Heftroman der

Woche

Download-Tipp

Der Welt-Detektiv Band 6

Neueste Kommentare
Archive
Folgt uns auch auf

Die Trapper in Arkansas – Band 3.10

Die-Trapper-in-Arkansas-Band-3Gustave Aimard (Olivier Gloux)
Die Trapper in Arkansas Band 3
Zweiter Teil – Waktehno – der, welcher tötet
Kapitel 13 – Das Gesetz der Prärie

Vor der Höhle, welche Treuherz bewohnte, war eine ansehnliche Strecke Landes gelichtet und geebnet worden, und hundertundfünfzig bis zweihundert Hütten standen darauf.

Der ganze Stamm der Comanchen hatte sich dort gelagert.

Die Trapper, Jäger und Krieger der Rothäute vertrugen sich vortrefflich.

In der Mitte dieses improvisierten Dorfes, dessen Hütten von bemaltem Büffelfell mit einer gewissen Symmetrie errichtet waren, erhob sich eine, welche geräumiger als die anderen war, mit an langen Stangen befestigten Skalps umgeben, in welcher ein großes Feuer unterhalten wurde, und die als Beratungshütte diente. Es herrschte das lebhafteste Treiben im Dorf.

Die indianischen Krieger waren wie zum Krieg bemalt und bewaffnet, als ob sie zur Schlacht ziehen wollten.

Die Jäger hatten ihre besten Kleider angelegt und ihre Waffen sehr sorgfältig geputzt. Vielleicht glaubten sie, sich ihrer bald bedienen zu müssen.

Die Pferde standen völlig angeschirrt, gebunden da, und waren unter der Obhut einiger Krieger zum Aufsteigen bereit.

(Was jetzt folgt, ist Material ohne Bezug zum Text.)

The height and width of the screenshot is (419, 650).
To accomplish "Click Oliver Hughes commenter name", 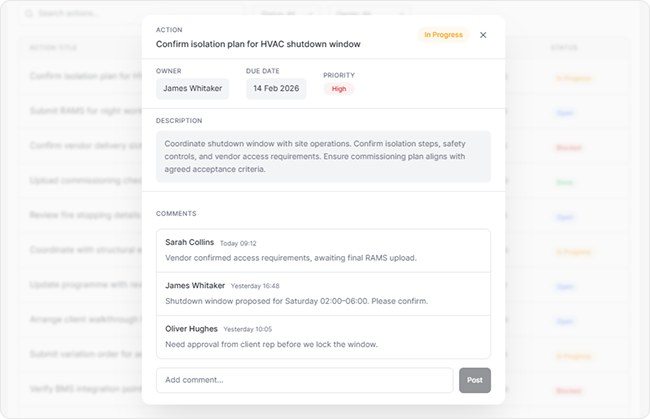I will point(191,328).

Man sah die Jäger und Rothäute geschäftig hin und wieder gehen.

Und, was etwas Seltenes, beinahe gar nicht Gebräuchliches bei den Indianern ist, es waren in angemessener Entfernung Wachen aufgestellt, um die Ankunft irgendeines Fremden zu melden.

Alles ließ darauf schließen, dass man eine, in der Prärie gebräuchliche Feier begehen wolle.

Aber, seltsam genug! Treuherz, Adlerkopf und der Schwarze Hirsch waren abwesend.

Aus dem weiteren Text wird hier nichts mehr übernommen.